◆ PASSAGE GIVEN
--------------------------------------------------
The top civilian negotiator warned that time was running short for talks. "I must be candid ... time is limited," said Richard Jones, deputy director of the U.S. coalition authority. "We cannot just sit and allow the situation to continue the way it is."
Meanwhile, Iraq's top Shiite cleric, Grand Ayatollah Ali al-Husseini al-Sistani, warned the U.S. military against entering the holy city of Najaf to capture a radical cleric wanted for murder.
U.S. Maj. Gen. John Sattler said the 2,500 U.S. troops deployed on the edge of the southern city would not move in for now. Negotiations are under way to find a compromise.
The wanted cleric, Muqtada al-Sadr, took a defiant tone, preaching while wearing a shroud symbolizing his willingness to die and warning that negotiations were near collapse.
"I am ready to meet martyrdom for the sake of Iraq," al-Sadr said Friday.
Maupin and the other missing soldier are assigned to the Army Reserve's 724th Transportation Company, based at Bartonville, Ill.
On the tape, the gunmen's faces are covered by keffiyeh scarves. They stand behind Maupin, in contrast to footage aired last week of three Japanese hostages in which their kidnappers held knives to their throats as they screamed. The Japanese were freed unharmed.
At the Maupin home in Ohio, 15 miles east of Cincinnati, a friend read a statement from the family but declined to answer questions.
"We'd like to say, "Matt, we love you and we can't wait until we get to hug you again,"' said Carl Cottrell II, the boyfriend of Maupin's sister.
He wore a yellow ribbon pinned to his shirt and was flanked by military officers.
In investigating the various abductions, the U.S. military has seen "loose coordination" among them, said Army Brig. Gen. Mark Kimmitt, deputy head of operations in Iraq.
At least 17 foreigners, according to an Associated Press tally, remain unaccounted for in the recent wave of abductions. In other related developments:
Three Czech journalists and a Syrian-Canadian aid worker were freed by their captors. All said they were in good health. The Czechs had been missing since Sunday after checking out of their hotel to leave for Jordan by taxi.
A man from the United Arab Emirates and a Danish businessman were reported kidnapped.
A Chinese citizen was released Friday, two days after being taken captive, said Muthanna Harith of the Islamic Clerics Committee, the highest Sunni organization in Iraq.
The clerics' committee also helped free the three Japanese Thursday. That day, however, an Italian security guard was killed in captivity.
--------------------------------------------------
◆ PROBLEMS TO WORK ON
1. Print the news report on Iraq exactly, everything from "In investigating the" down to "operations in Iraq.".
2. In the news report on Iraq, where is the Army Reserve's 724th Transportation Company based?

◆ DATA EXCERPT
--------------------------------------------------
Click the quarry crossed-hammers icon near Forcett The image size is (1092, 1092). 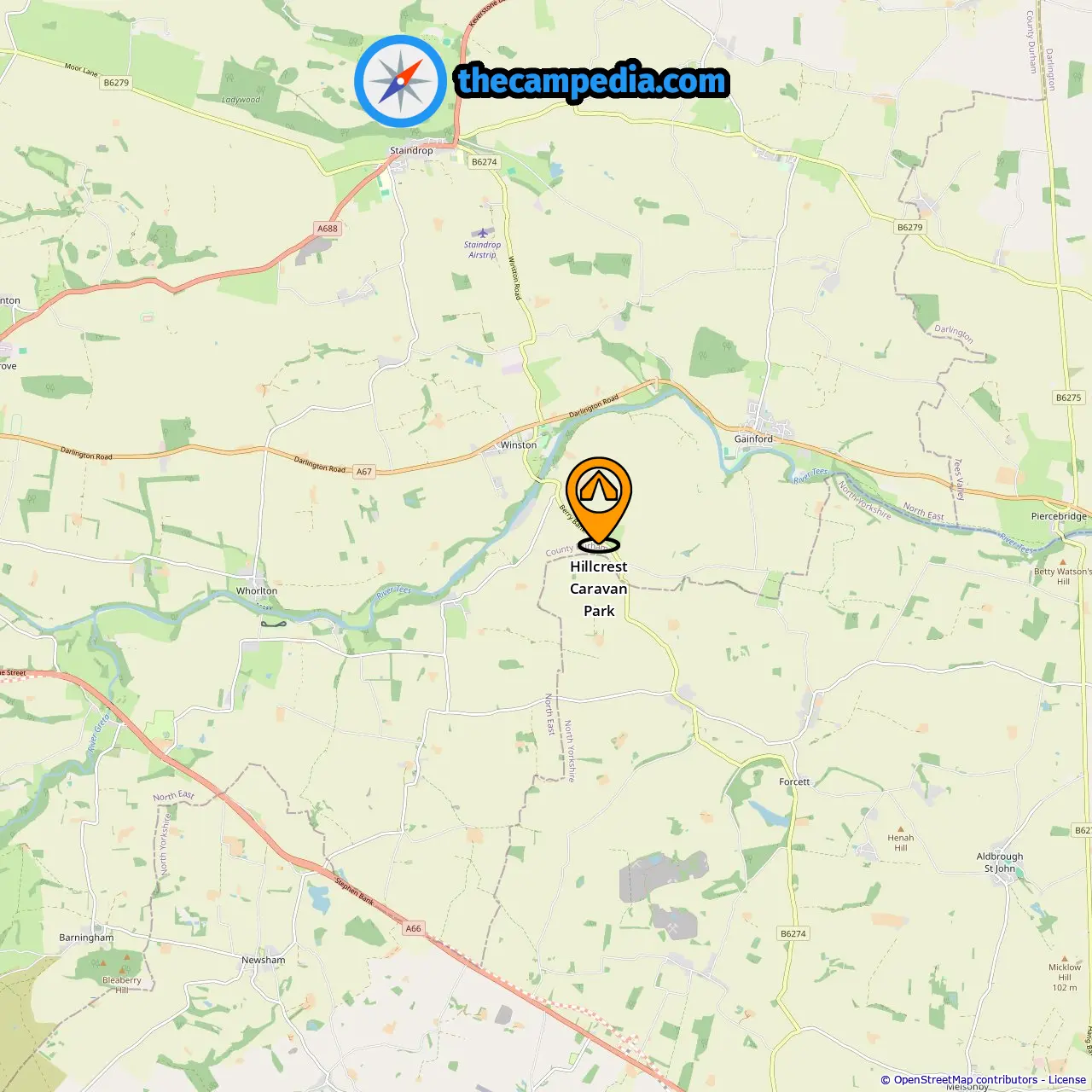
--------------------------------------------------
◆ SOLUTIONS TO THE TASKS
1.
In investigating the various abductions, the U.S. military has seen "loose coordination" among them, said Army Brig. Gen. Mark Kimmitt, deputy head of operations in Iraq.

2. Bartonville, Ill.